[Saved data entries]
● ● ● ● ●
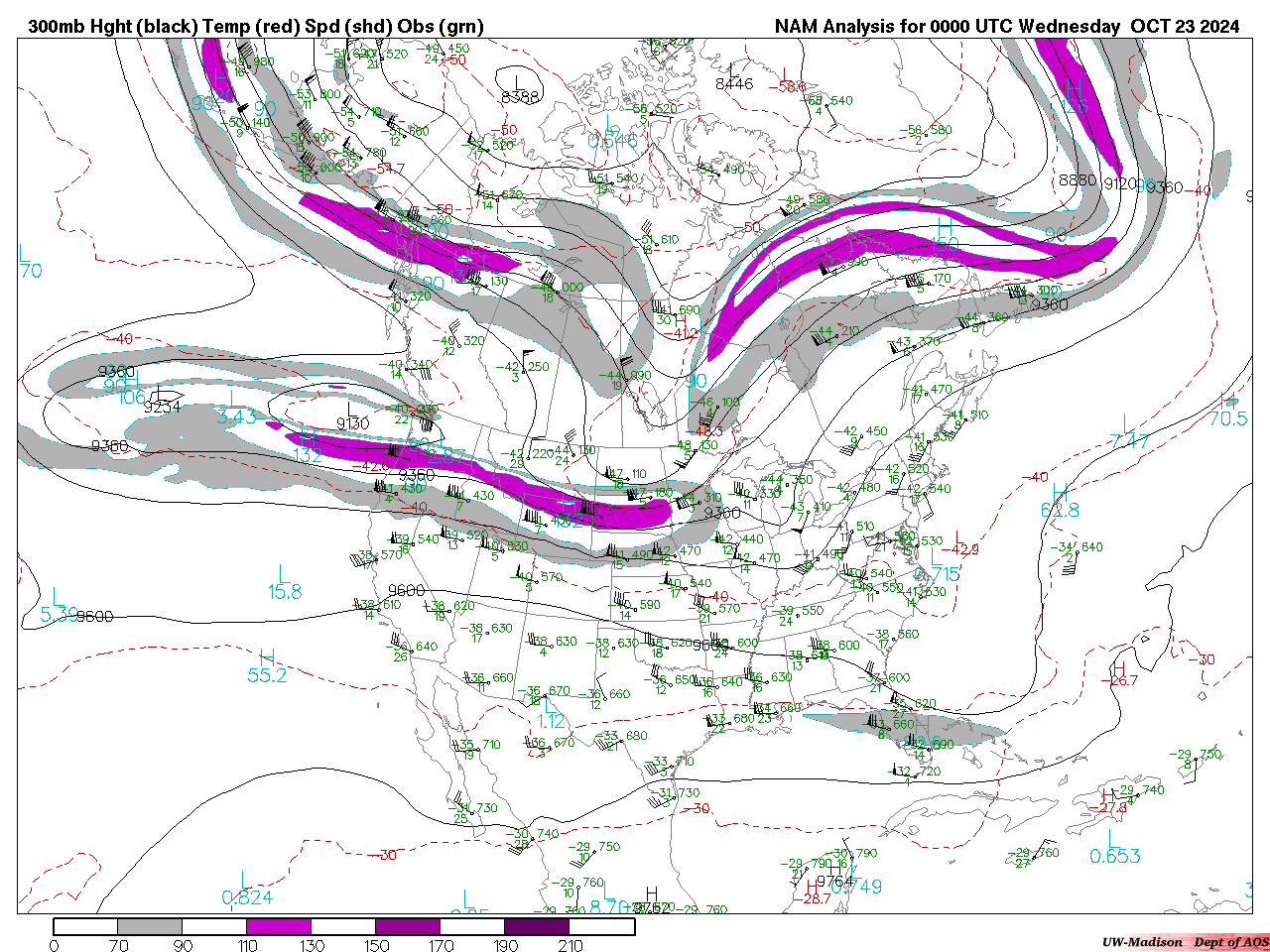Click the magenta 110–130 legend color segment

[279, 927]
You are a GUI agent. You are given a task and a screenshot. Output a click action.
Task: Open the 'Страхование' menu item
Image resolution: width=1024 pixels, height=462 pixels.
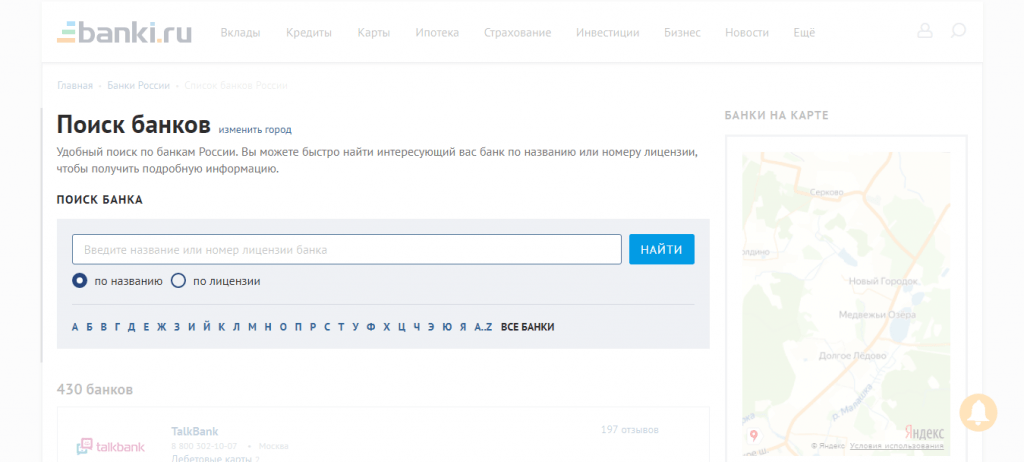517,33
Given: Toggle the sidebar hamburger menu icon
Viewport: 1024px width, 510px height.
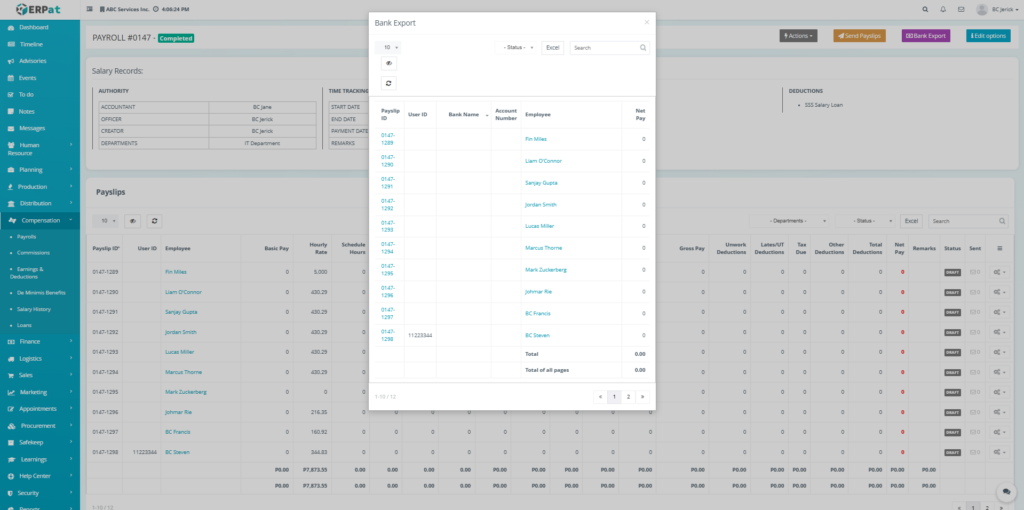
● ● ● ● ●
What to produce -> Omitting all pictures, retype exactly the lines from the line containing "You are a GUI" down to the last line above, both ends included.

Reply to the task ->
You are a GUI agent. You are given a task and a screenshot. Output a click action.
Task: Open the 'Страхование' menu item
Image resolution: width=1024 pixels, height=462 pixels.
517,33
Given: Toggle the sidebar hamburger menu icon
Viewport: 1024px width, 510px height.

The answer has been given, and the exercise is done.